Holly Rider-Milkovich, director of the University’s Sexual Assault Awareness and Prevention Center, spoke to the University’s Board of Regents Thursday about SAPAC’s role in the community.
In her speech, Rider-Milkovich lauded the University’s decision to keep details of sexual misconduct inquiries private, possibly referring to former kicker Brendan Gibbons’ case, which resulted in his permanent separation from the University.
“I am also proud that this University has withstood tremendous pressure and not revealed private student concerns and private student information,” Rider-Milkovich said. “From my national leadership role I believe that it was the right choice to make.”
In January, the Daily reported that Gibbons had been permanently separated from the University in December 2013 for violating the Student Sexual Misconduct Policy in 2009. Despite national media attention, the University has refused to release information about the case, citing federal privacy laws and University policies. Experts told the Daily some information, including the outcome of sexual assault proceedings, can legally be released. Gibbons was never charged with a crime.

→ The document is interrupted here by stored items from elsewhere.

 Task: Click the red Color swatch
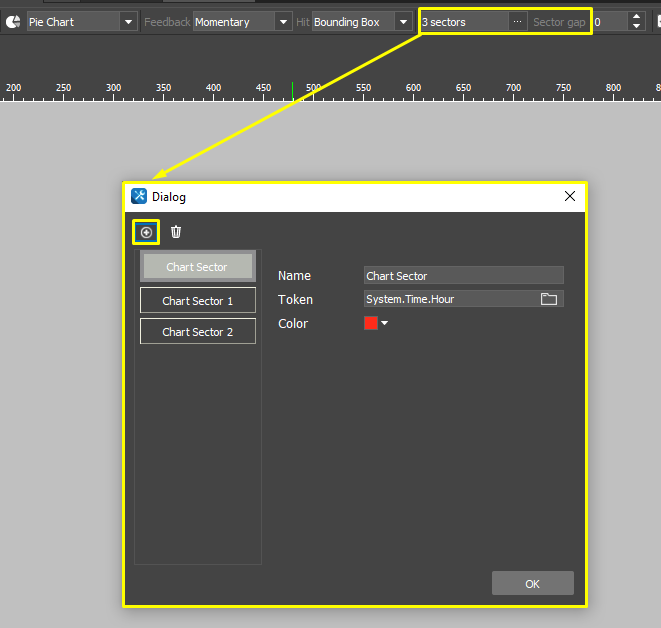click(x=371, y=323)
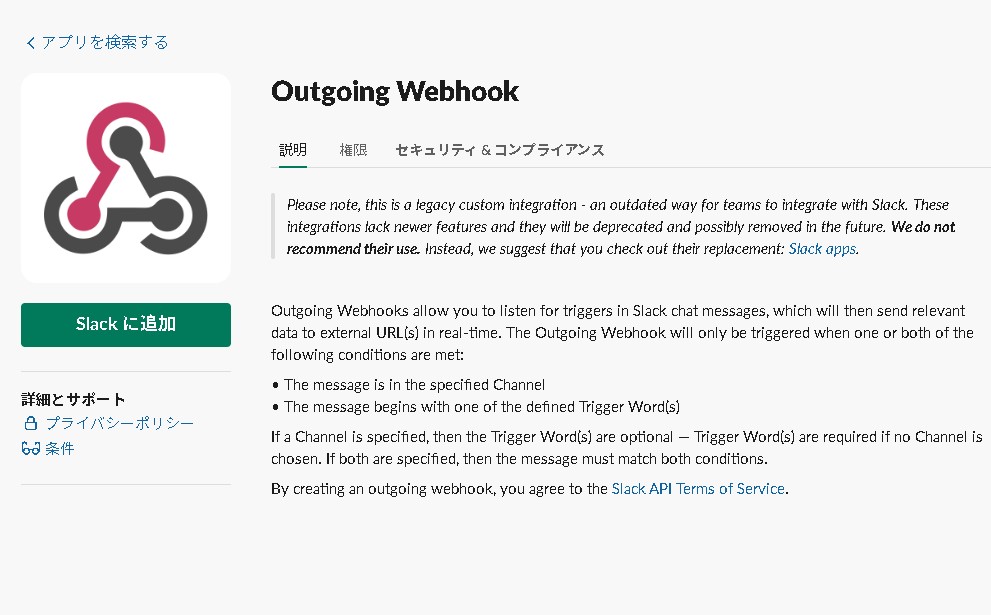
Task: Add the app with Slack に追加 button
Action: tap(126, 324)
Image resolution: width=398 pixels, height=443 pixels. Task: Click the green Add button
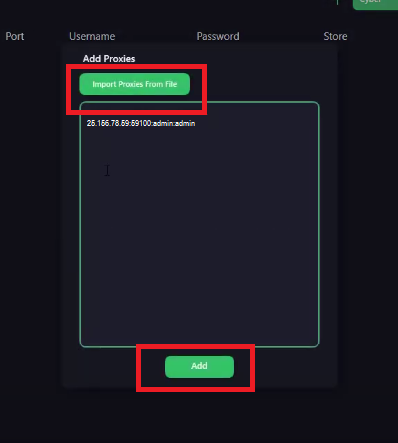point(199,367)
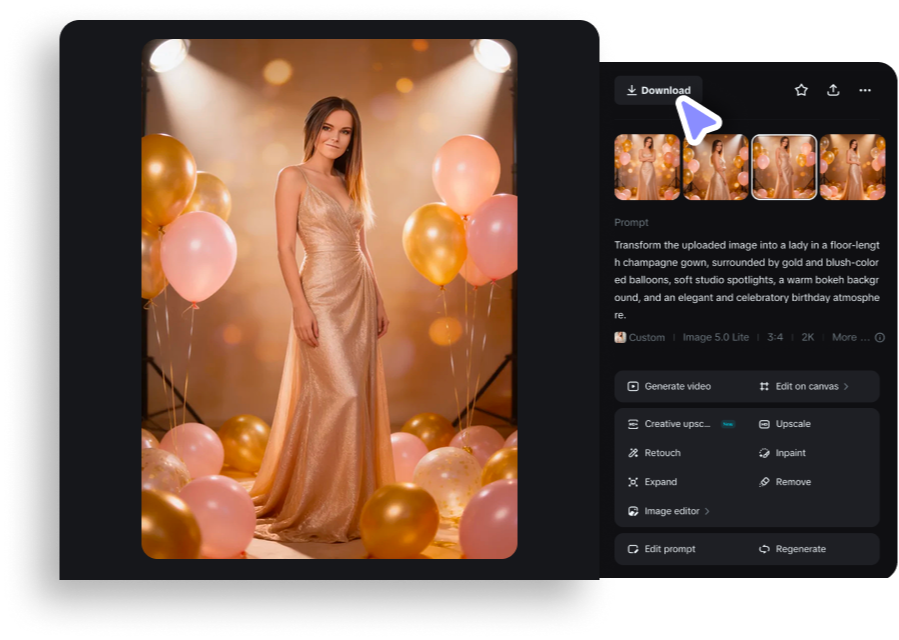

In an op-ed written by Rider-Milkovich that was published in The Detroit News Wednesday, she wrote that while transparency in how the University deals with sexual misconduct is important, respect for student privacy takes precedence.

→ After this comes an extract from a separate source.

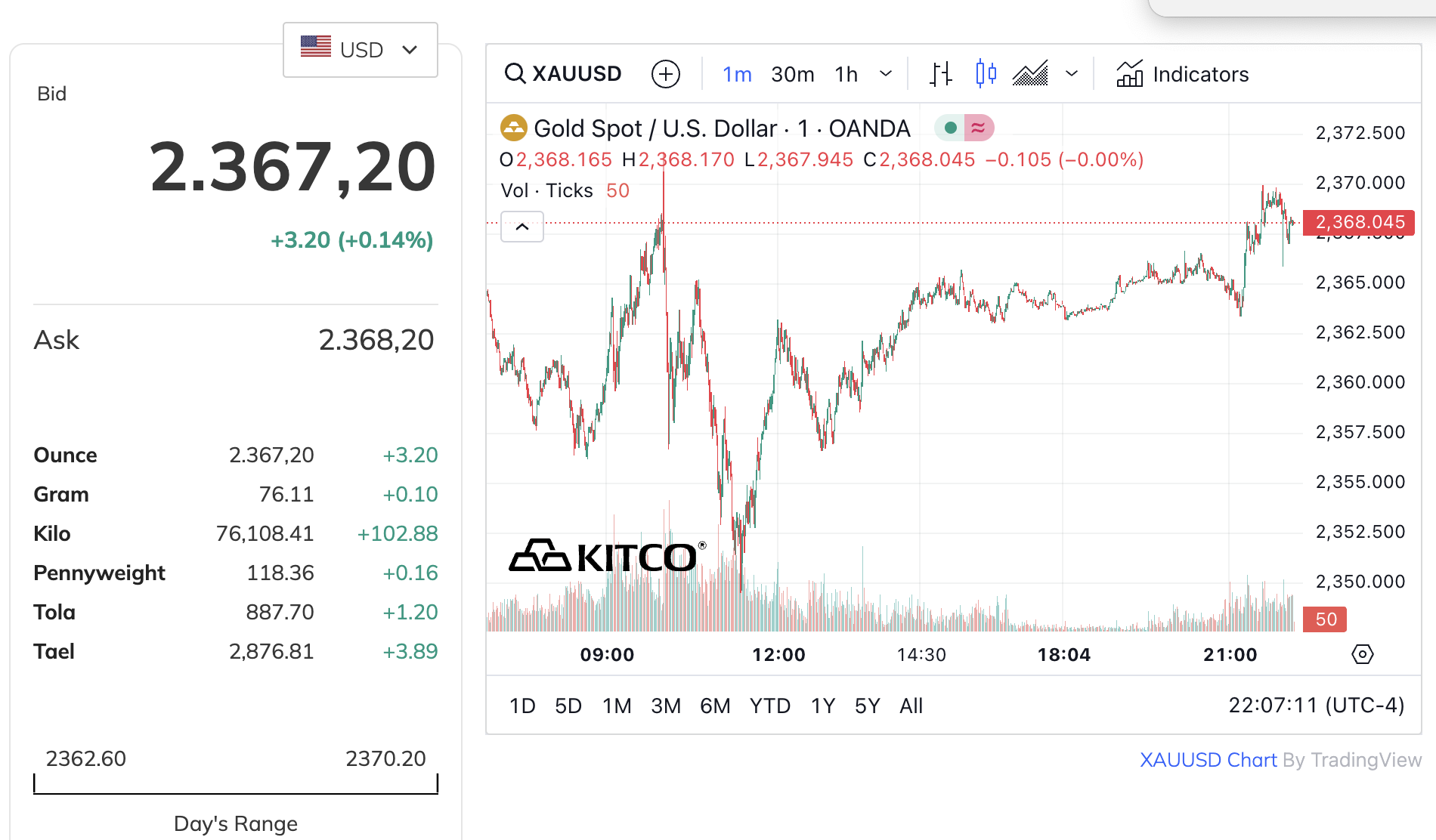Switch to the 30m interval

point(792,74)
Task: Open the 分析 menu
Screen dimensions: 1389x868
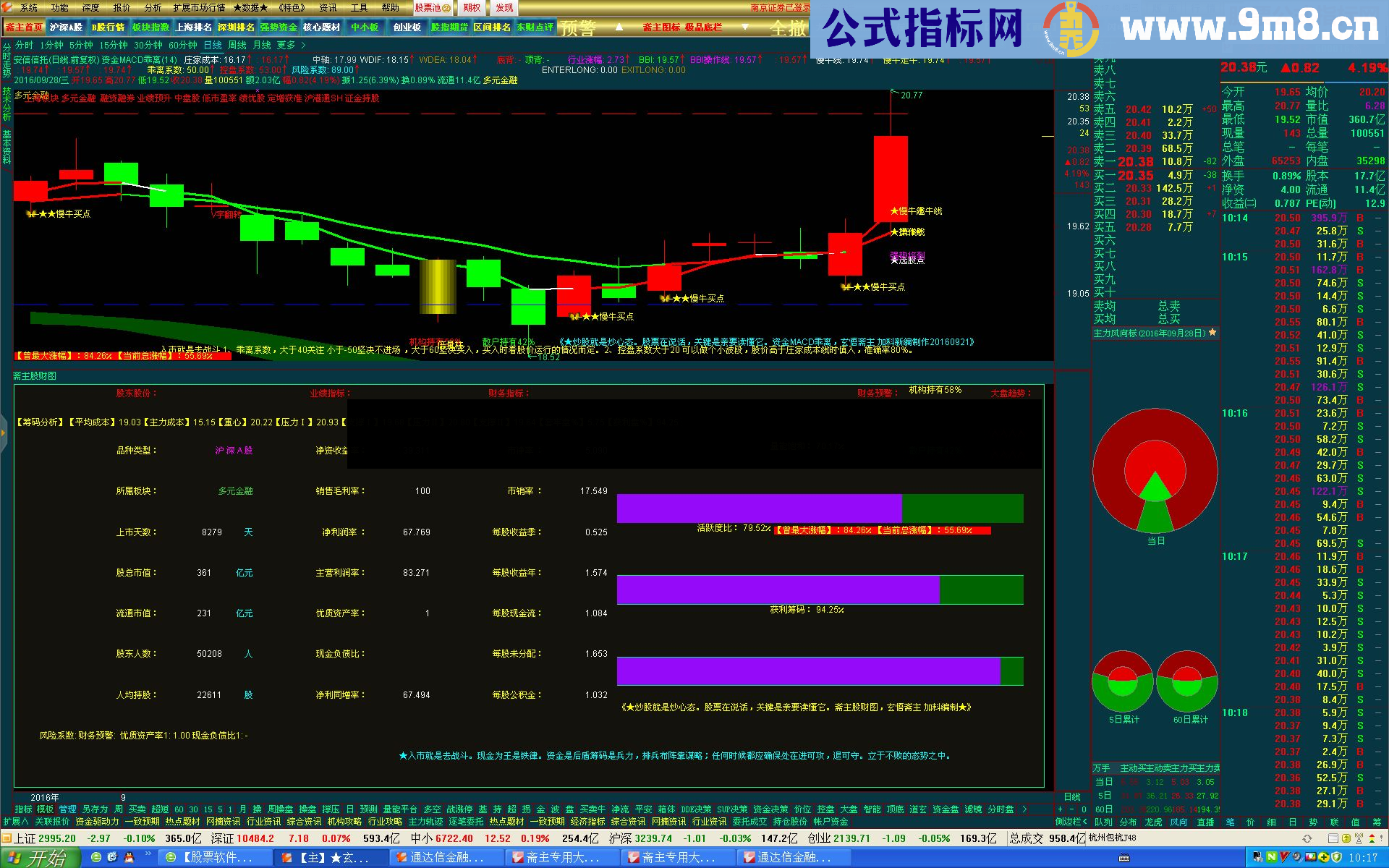Action: tap(153, 7)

“The unintended chilling consequence of publicly sharing student information may mean fewer reports and less safety for everyone,” Rider-Milkovich wrote.
She also wrote that a report on the University’s handling of instances of sexual misconduct will be released in the fall.
At the meeting, Rider-Milkovich discussed how changes in the sexual misconduct policy led to a marked increase in reporting. Following changes in federal guidance, the University changed its policy to an investigative model under which the University investigates all allegations of student sexual misconduct. An interim policy began in 2011 and the final policy took effect in August.
There were fewer than five allegations of sexual assault or sexual harassment reported yearly to the University in 2009 and 2010. In contrast, there were 68 sexual misconduct allegations reported in 2011 and 75 in 2012, according to Rider-Milkovich.
“I am glad that these numbers have risen dramatically,” she said. “These speak to an increase in the effectiveness of our sexual misconduct policy and an increase in the belief among our student body that the University of Michigan has the policies in place to be able to address these issues effectively.”